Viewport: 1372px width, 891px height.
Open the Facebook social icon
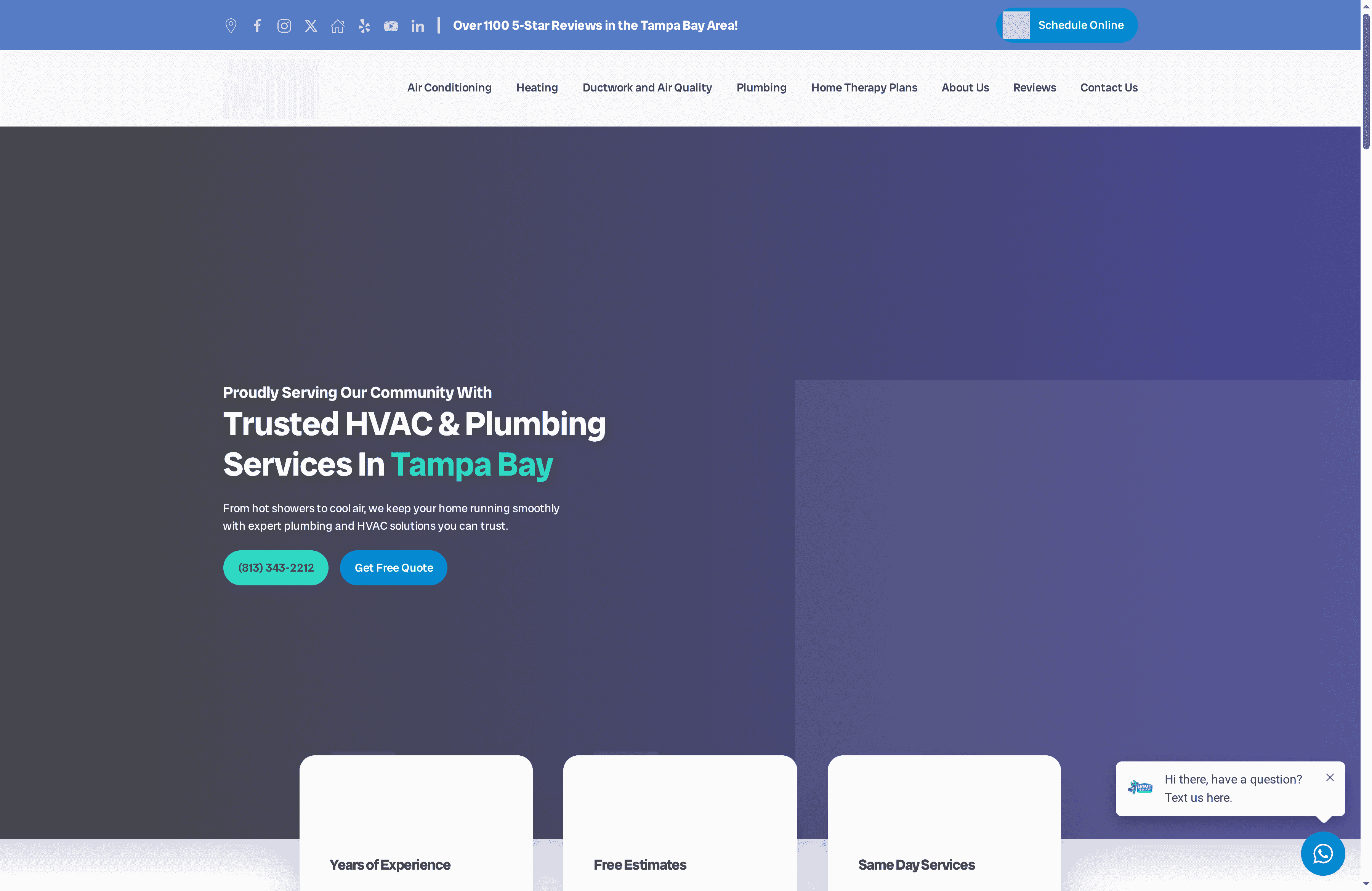[x=258, y=26]
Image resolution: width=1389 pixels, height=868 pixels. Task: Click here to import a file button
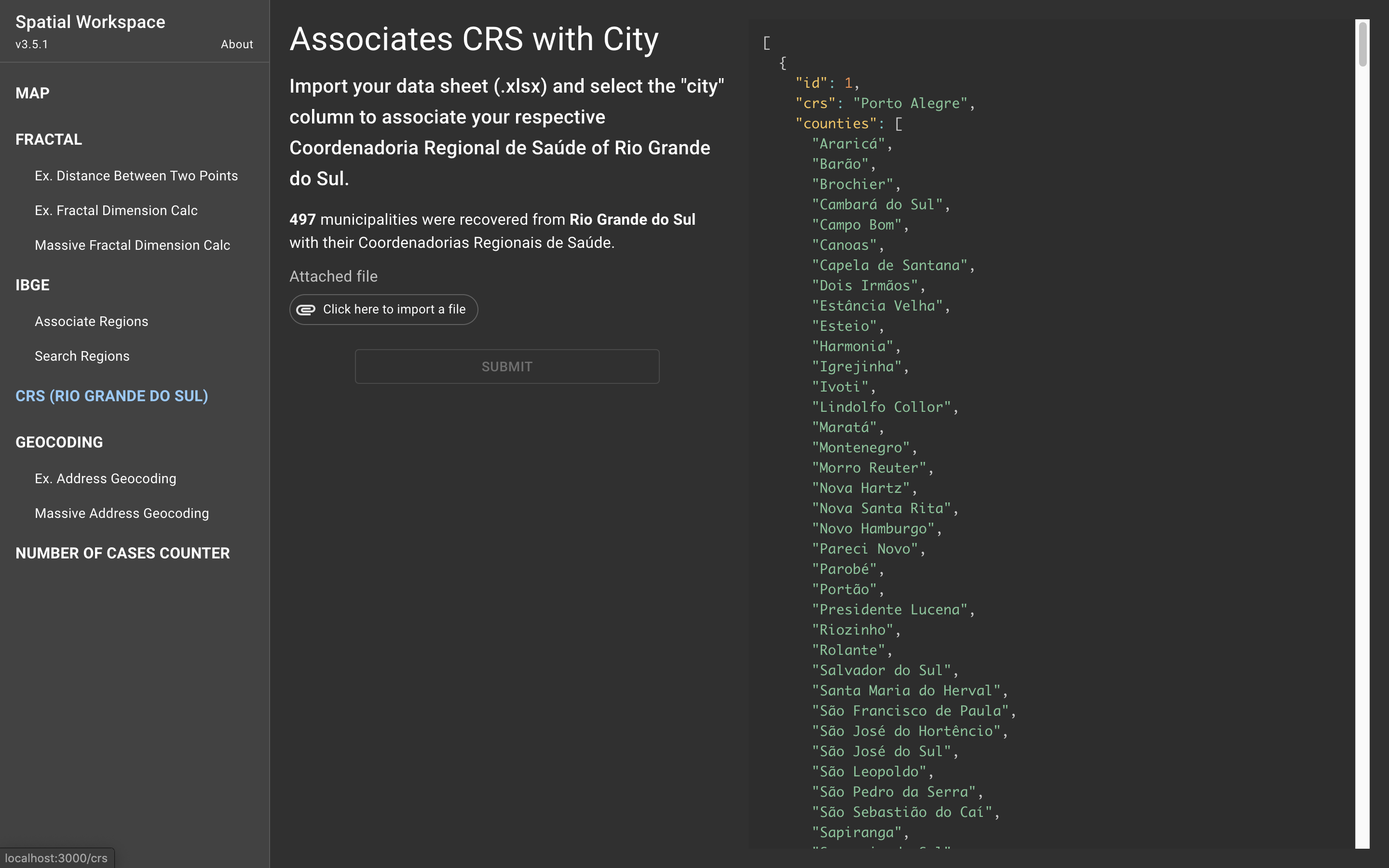[383, 310]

^^^^

• [DESCRIPTION OF THE TASK]:
Exactly the lines from the one holding "Image resolution: width=1389" through the last line of the entries must be set down, with nothing added and no pictures.

• [ANSWER TO THIS EXERCISE]:
Image resolution: width=1389 pixels, height=868 pixels. Task: Click here to import a file button
[383, 310]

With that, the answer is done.